1. Guidance from federal regulators, says David Gentile, is arriving in the Blue KC offices almost hourly, making uncertainty the only certainty about ACA implementation in 2014. | 2. “I look at this as a brave new world,” said Rick Kahle, who noted mixed results for the three main goals of health-care reform—improved access, lower costs and a modernized health-care system.


Overview

Co-chairing the assembly with David Gentile of Blue KC, Kahle teed things up by saying, “I look at this as a brand new world.” ACA, he said, had several objectives: to increase access, to control costs, and to modernize the health-care system.

“From an access standpoint, it is going to be successful,” said Kahle. He believes the ACA will broaden access through subsidies, through the removal of the pre-existing condition restraints, and through the guarantee of enrollment.

“From the cost standpoint,” Kahle continued, “the ACA is looking like it’s an absolute failure” for plan sponsors. Costs are going to go up, he believes, but not across the board; there will be winners and losers in the individual and small-group marketplace.

Modernization has received less attention, but Kahle believes that ACA has set the stage for both private and public innovation. He sees more potential in the large-group market, where reform encourages a focus on health and well-being.

On the small and individual group side, Kahle expects to see many among the younger and healthier part of the population opt out of coverage because the penalties are so modest.

What Kahle does not see in ACA is individual accountability. He argues that we have just created another enormous entitlement program that will be extremely difficult to fund, especially given the uncertainty over how many people will acccess the subsidies: “Can we afford the commitments we have made, especially in the way we have aligned the goals?”

Anxiety or Enthusiasm?

As a first question, participants were asked whether they looked forward to the Jan. 1, 2014, implementation of the ACA with anxiety or enthusiasm.

Danette Wilson, Blue Cross Blue Shield of Kansas City’s Group Executive for External Operations, leaned towards the enthusiastic side of that equation. “There are a lot of people who haven’t had heath insurance before,”
she said, “and so we’re excited about making them Blue KC members.”

“I’m enthusiastic about the opportunities that are there to improve the quality of care,” said Jessica Lea, president of Tria Health. Lea saw particular promise for improved continuity of care “if we can get past some of the hiccups and uncertainty.”

Christy Dienstbier, Human Resource Director at Bickford Senior Living, leaned towards the anxious side. “We’re trying to balance affordability and recruitment,” said Dienstbier. “In our business, that is a concern.”

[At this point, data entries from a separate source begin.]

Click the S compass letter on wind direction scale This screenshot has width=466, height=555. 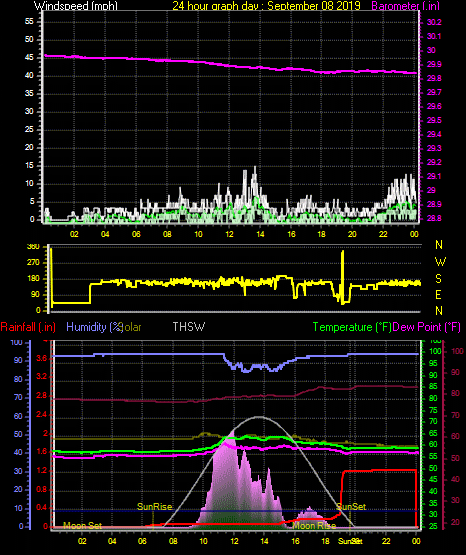438,279
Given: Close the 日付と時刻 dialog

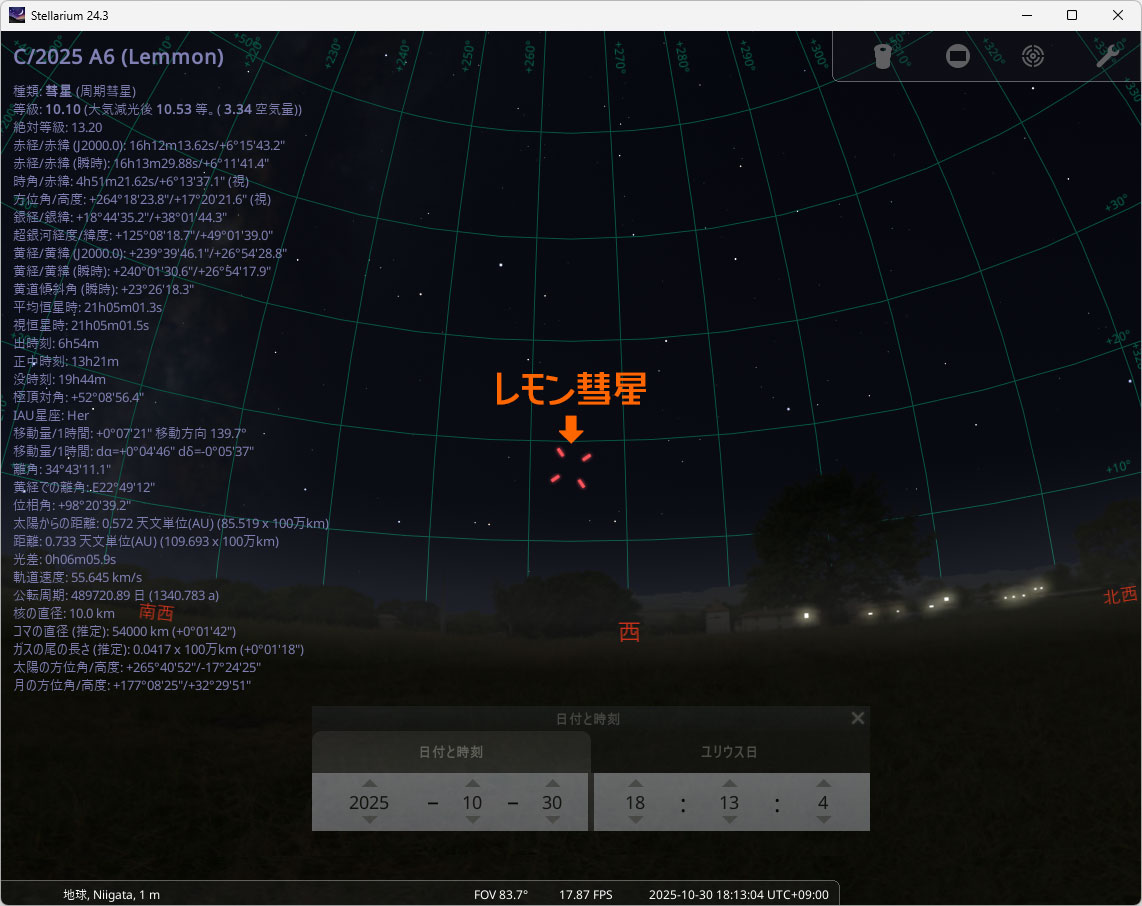Looking at the screenshot, I should point(857,718).
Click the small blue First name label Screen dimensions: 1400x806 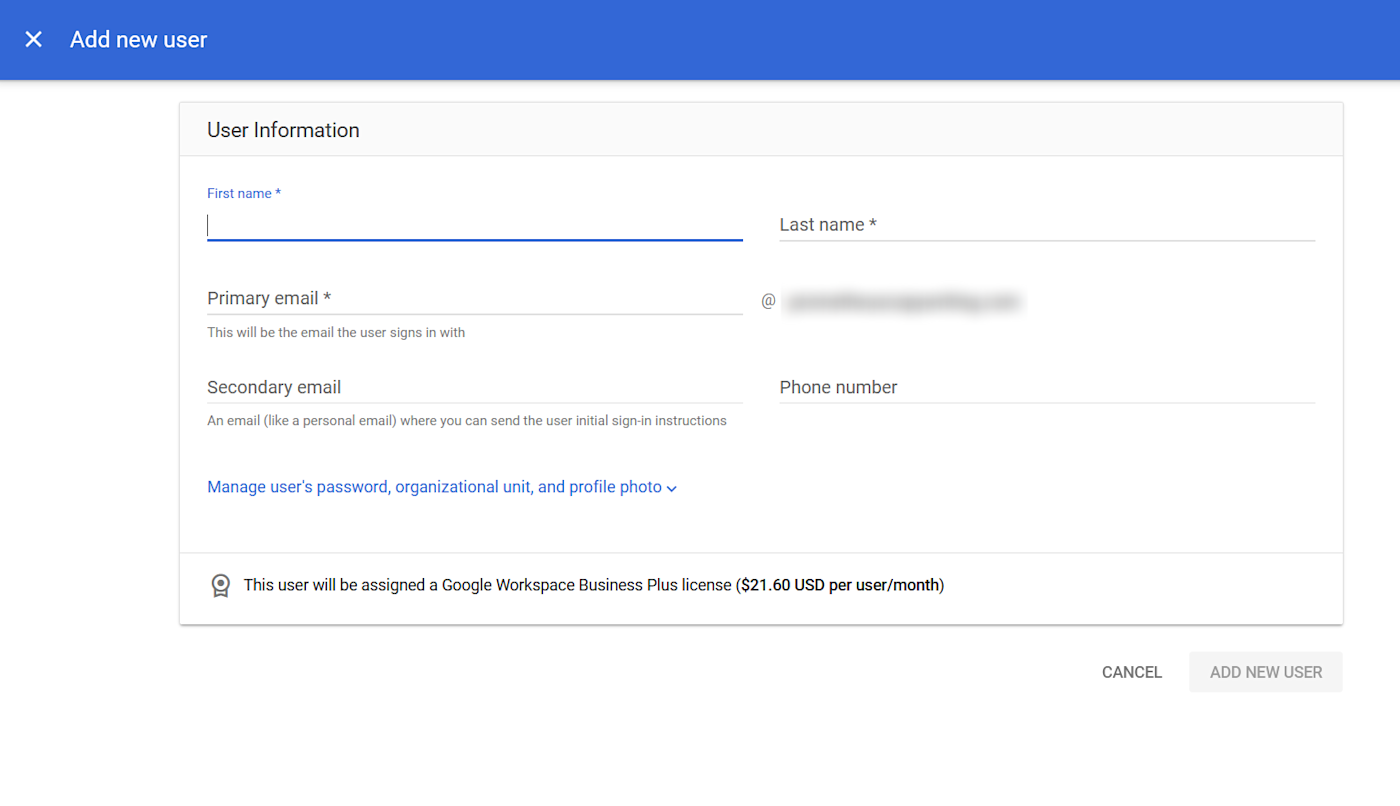point(244,193)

Michael Avery, chief operating officer of ARMA International, put himself “on the anxious side” of the ledger as well. As COO of a small company, he is faced with the challenge of finding creative ways to comply with the new law and still provide high-quality benefits to attract and retain talent.

Most of the participants, however, chose some designation other than enthusiastic or anxious or, in some case, chose both. “I am excited and anxious,” said Ron Rowe, vice president for small groups at Blue KC. The excitement comes from helping the 299,000 uninsured in this area get insurance. The anxiety derives from having to communicate new rate information to small groups.

Blue KC vice president Wayne Powell expressed similar apprehension. Yes, he was excited about enrolling thousandsof uninsured—“a great opportunity”—but anxious about “the significant communications challenge.”

Sarah Osborne, a health-care actuary at Lockton, was pleased to have been able to help so many customers understand the ACA, but a little anxious in that “there are a lot of outstanding issues that we’re still waiting for guidance on.”

“I’m both enthused and anxious,” said Matt Condon, CEO of Athletic & Rehabilitation Center. “I’ve got a sign on my wall that says ‘at this moment, leaders in health care are not afforded the luxury of pessimism.’ I think that’s appropriate.”

“I would not pick either,” said Steve Best, director of compensation and benefits for J.E. Dunn Construction Co. “Yes, the [ACA] is going to impact our company in some ways that we would not have perhaps chosen, but we were already on a very sustainable path with our health-care costs.” He does, however, have concerns about how to implement many of these changes, especially with employees in the field.

Alan Salts, chief financial officer for KBP Foods, also rejected the anxiety-enthusiasm dichotomy. “We are much more comfortable than where we would have been a year ago,” he said, while complimenting Lockton for its guidance in analyzing the situation. The big challenge, he saw, was communicating the many options to the company’s widespread employee base.

Jonathan Cohn, CEO of the Yarco Companies, expressed a similar ambivalence. He was less anxious than he had been about the “incredible complexity” of the communications challenge, but still deeply concerned about benefit costs.